**Screenshot grounding data:**
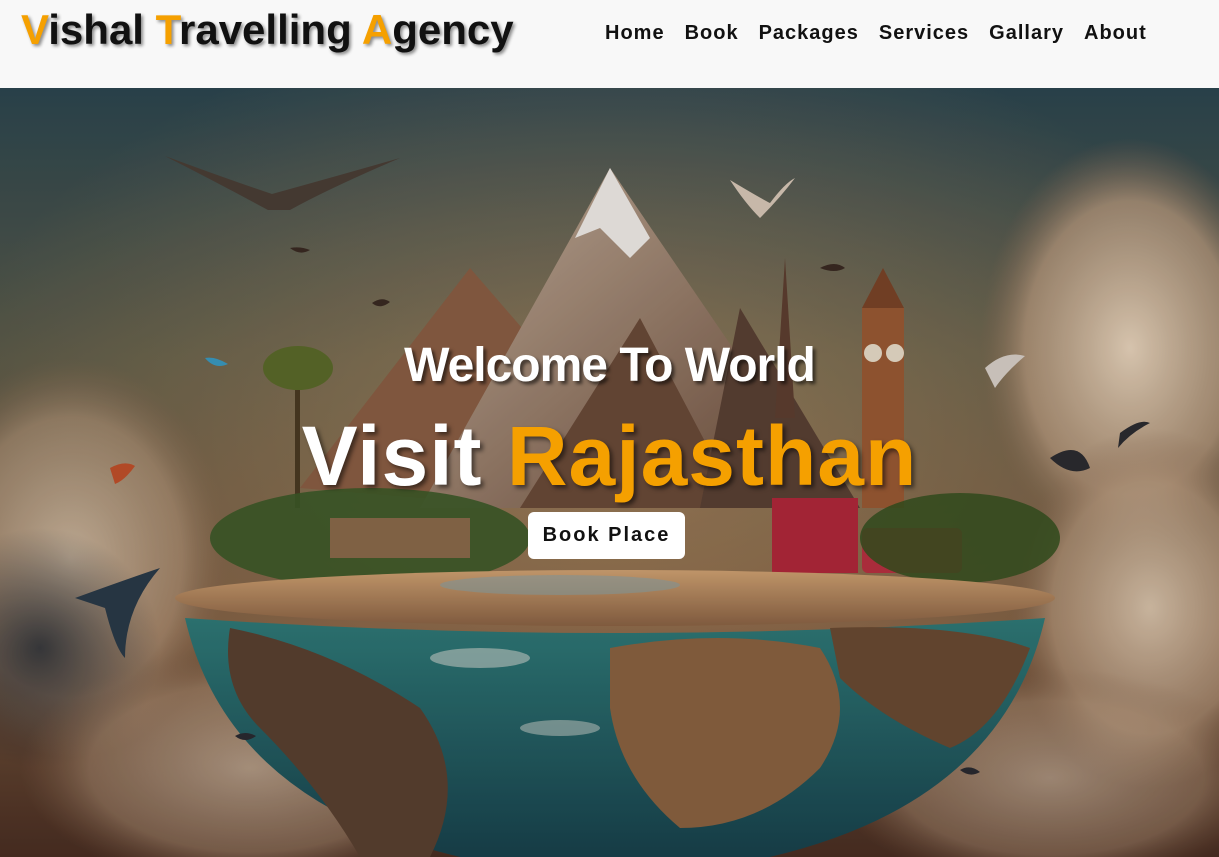 The width and height of the screenshot is (1219, 857). I want to click on book-place-button: Book Place, so click(606, 536).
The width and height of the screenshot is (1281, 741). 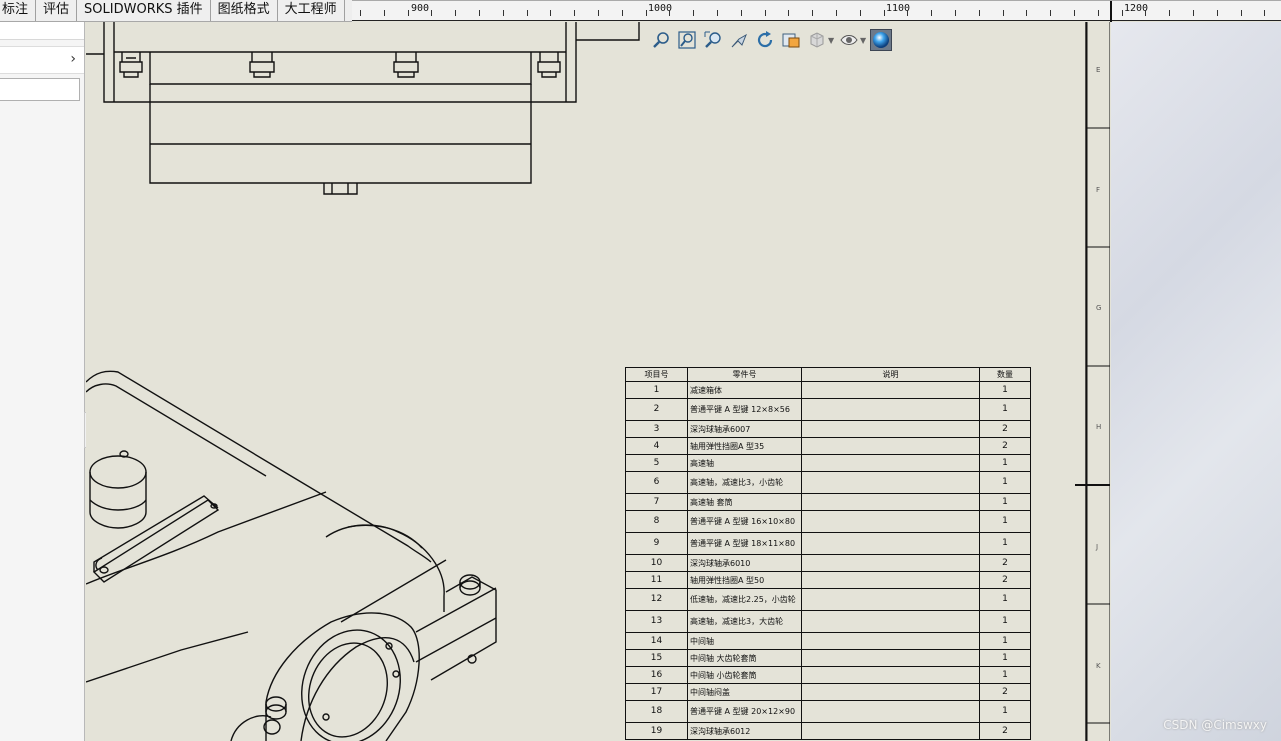 What do you see at coordinates (656, 390) in the screenshot?
I see `bom-item-number: 1` at bounding box center [656, 390].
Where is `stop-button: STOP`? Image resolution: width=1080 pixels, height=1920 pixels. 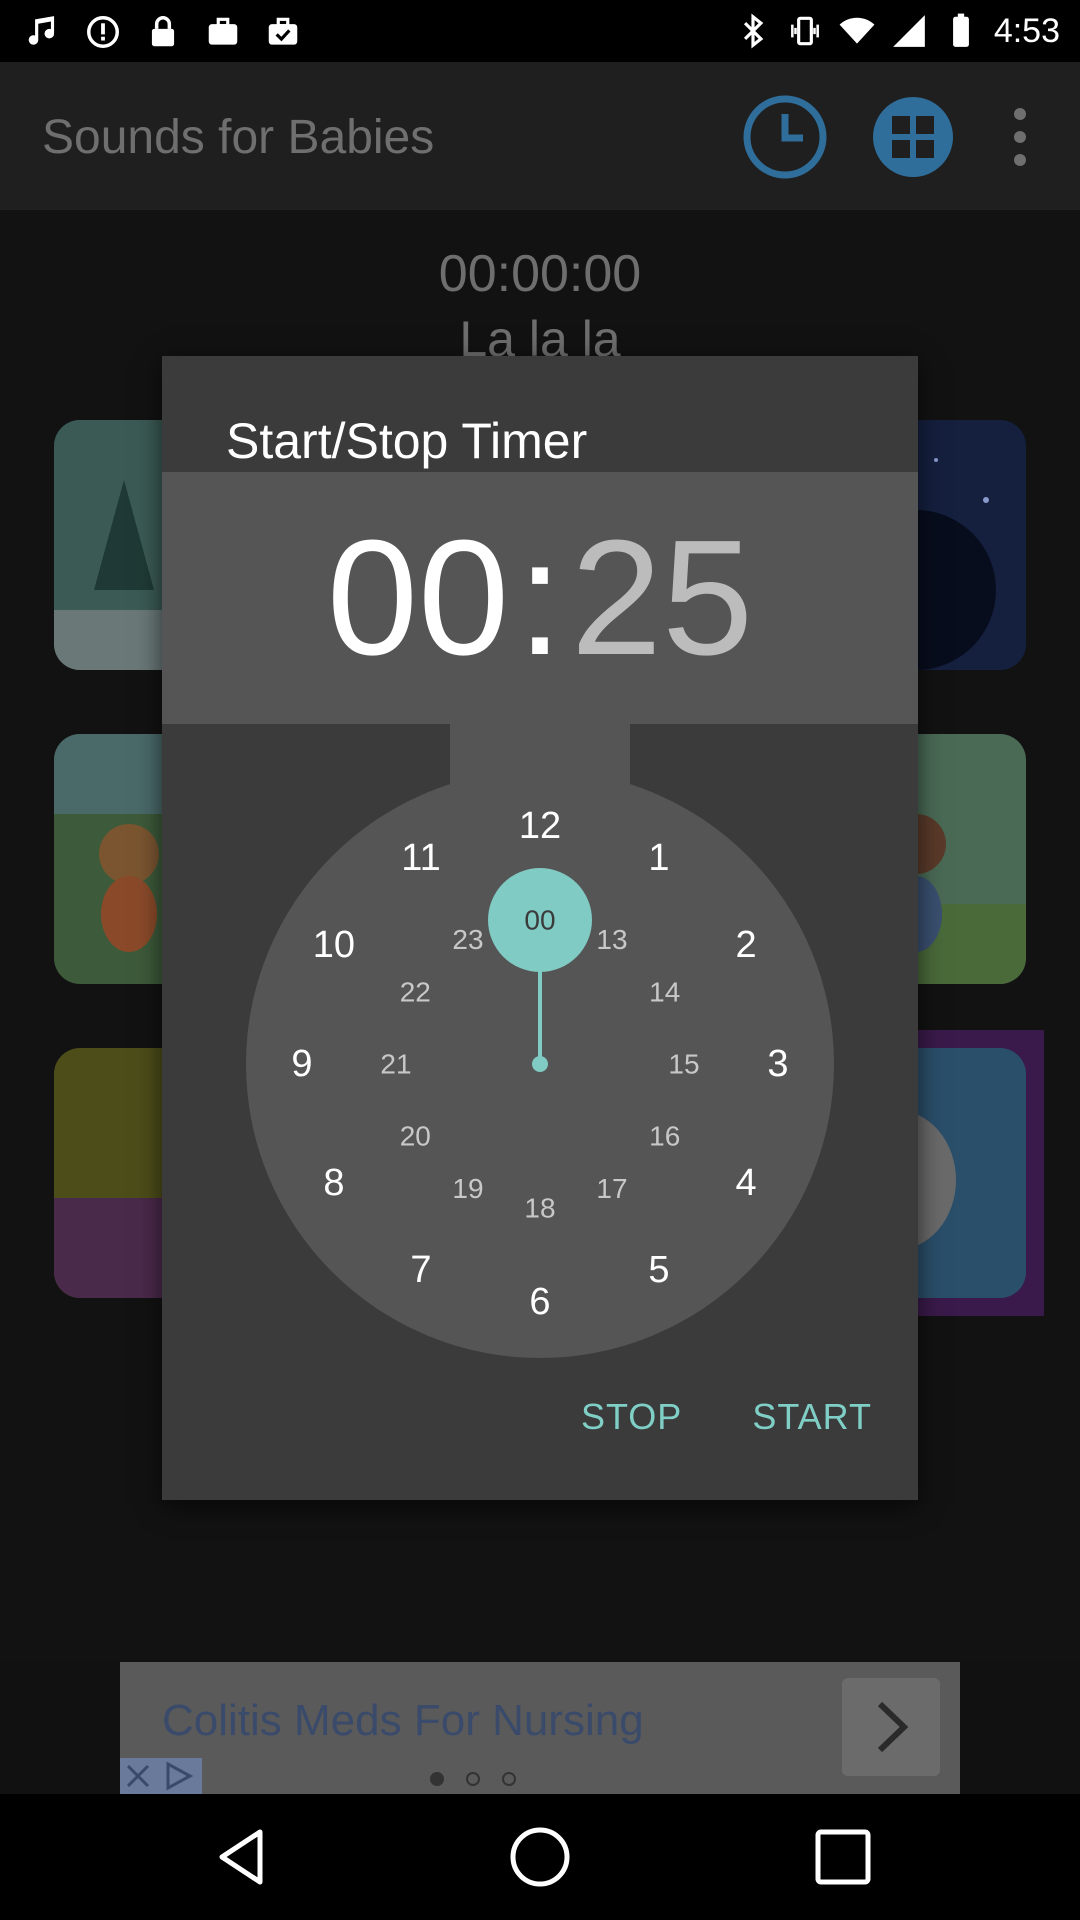 stop-button: STOP is located at coordinates (632, 1417).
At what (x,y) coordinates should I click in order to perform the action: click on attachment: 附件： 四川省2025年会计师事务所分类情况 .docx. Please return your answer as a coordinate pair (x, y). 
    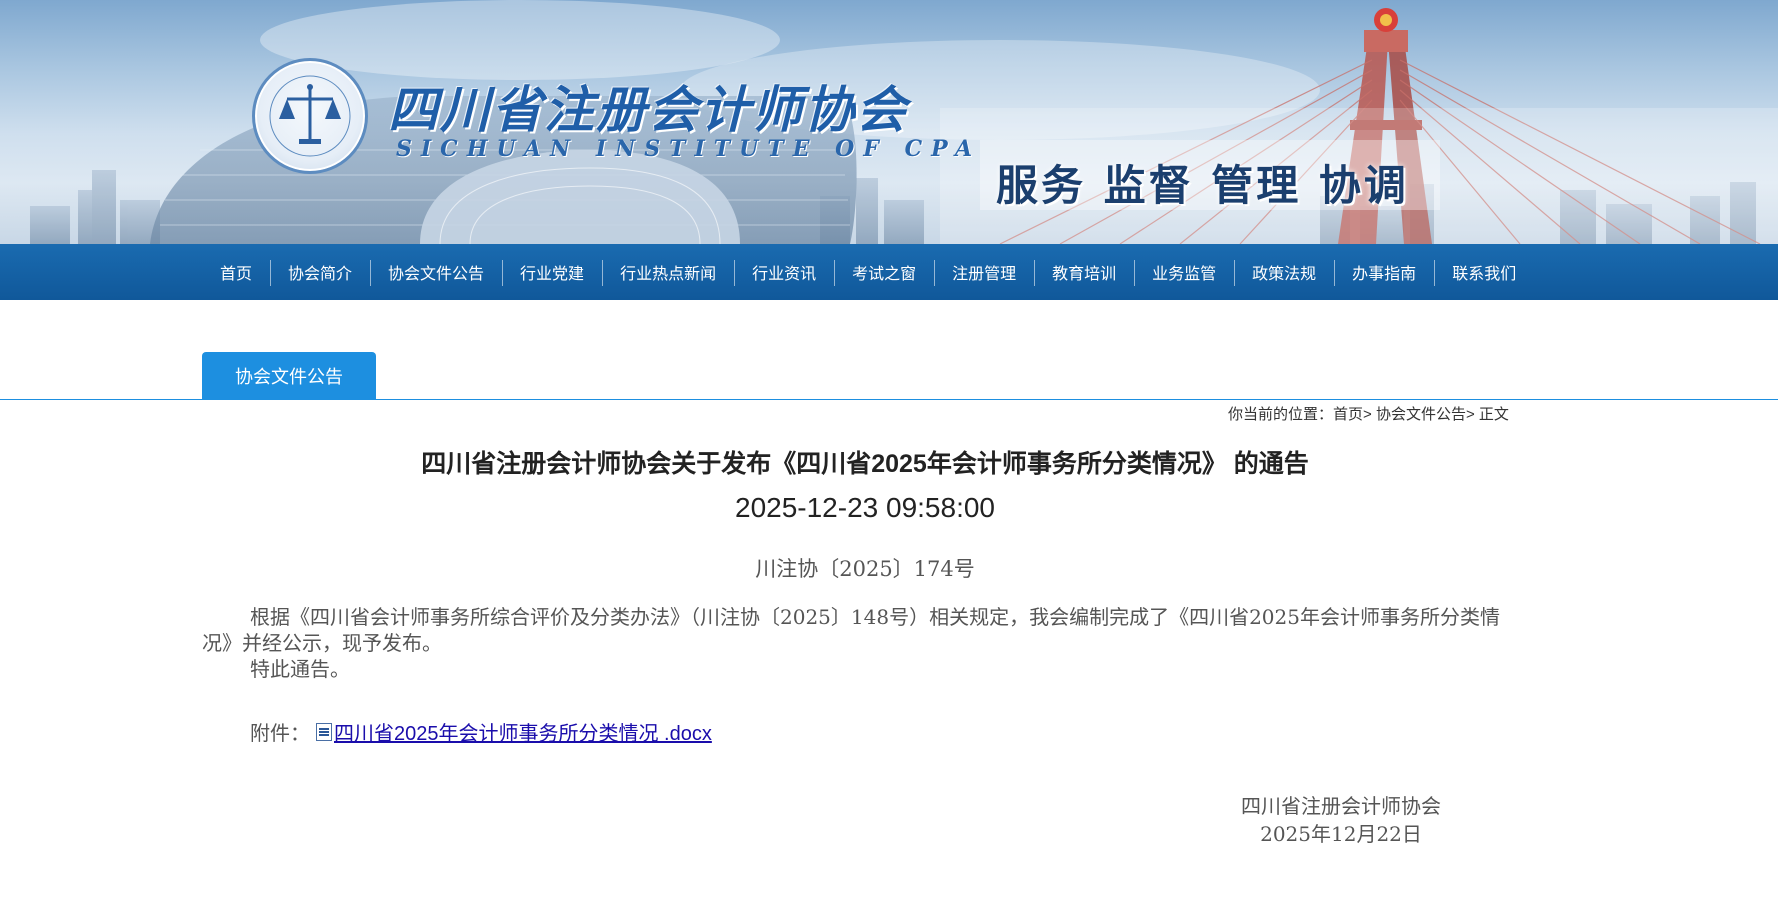
    Looking at the image, I should click on (481, 732).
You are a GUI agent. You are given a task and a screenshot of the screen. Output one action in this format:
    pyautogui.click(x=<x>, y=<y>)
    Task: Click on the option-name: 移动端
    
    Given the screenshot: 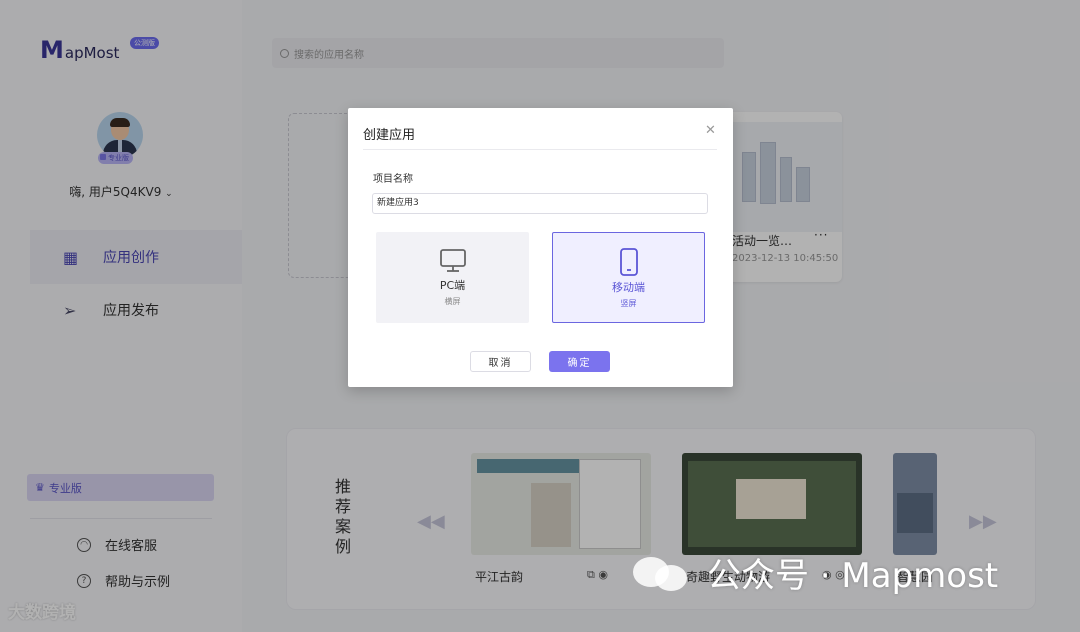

**WHAT YOU WILL DO:**
Turn the part of the items that runs from the line containing "At what (x,y)" through the end of the items into a JSON list of strings, one per line, with blank lines dropped. Leave the pictures out.

**TASK SOLUTION:**
[
  "At what (x,y) coordinates should I click in order to perform the action: click on attachment: 附件： 四川省2025年会计师事务所分类情况 .docx. Please return your answer as a coordinate pair (x, y). ",
  "    Looking at the image, I should click on (481, 732).",
  "You are a GUI agent. You are given a task and a screenshot of the screen. Output one action in this format:",
  "    pyautogui.click(x=<x>, y=<y>)",
  "    Task: Click on the option-name: 移动端",
  "    Given the screenshot: "
]